Start of Block

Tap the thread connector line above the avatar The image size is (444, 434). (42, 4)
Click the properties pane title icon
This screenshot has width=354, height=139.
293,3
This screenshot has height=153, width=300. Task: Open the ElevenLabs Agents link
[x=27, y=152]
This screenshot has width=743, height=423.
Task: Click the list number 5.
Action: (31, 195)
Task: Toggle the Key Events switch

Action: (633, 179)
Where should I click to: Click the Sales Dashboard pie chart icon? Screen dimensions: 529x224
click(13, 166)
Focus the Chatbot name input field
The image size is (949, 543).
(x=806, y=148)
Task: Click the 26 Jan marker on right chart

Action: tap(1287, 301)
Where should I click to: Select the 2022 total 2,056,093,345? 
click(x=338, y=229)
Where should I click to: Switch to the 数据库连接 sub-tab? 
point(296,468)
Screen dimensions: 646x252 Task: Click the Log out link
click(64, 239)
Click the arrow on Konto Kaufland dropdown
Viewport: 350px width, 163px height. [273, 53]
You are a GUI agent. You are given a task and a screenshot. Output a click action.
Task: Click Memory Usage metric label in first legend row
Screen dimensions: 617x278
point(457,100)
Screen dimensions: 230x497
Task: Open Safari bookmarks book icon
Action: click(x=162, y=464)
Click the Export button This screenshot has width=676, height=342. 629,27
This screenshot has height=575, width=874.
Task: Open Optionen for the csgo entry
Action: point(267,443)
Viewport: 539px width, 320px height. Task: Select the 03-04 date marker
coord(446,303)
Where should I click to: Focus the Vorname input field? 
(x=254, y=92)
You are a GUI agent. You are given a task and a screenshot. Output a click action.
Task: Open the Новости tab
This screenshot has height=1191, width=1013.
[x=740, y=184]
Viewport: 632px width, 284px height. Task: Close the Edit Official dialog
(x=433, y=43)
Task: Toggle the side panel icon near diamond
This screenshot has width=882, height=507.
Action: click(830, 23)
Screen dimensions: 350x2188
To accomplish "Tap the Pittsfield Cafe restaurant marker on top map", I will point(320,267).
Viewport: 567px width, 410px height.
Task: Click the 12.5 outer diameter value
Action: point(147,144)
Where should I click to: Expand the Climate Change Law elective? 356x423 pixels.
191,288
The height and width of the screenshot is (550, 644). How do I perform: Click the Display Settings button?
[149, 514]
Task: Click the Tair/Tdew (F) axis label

End of Block

• What you should do: Reproduce each line of the records in which "label" appears.

• Response:
Task: Click Memory Usage metric label in first legend row
Task: Click the Tair/Tdew (F) axis label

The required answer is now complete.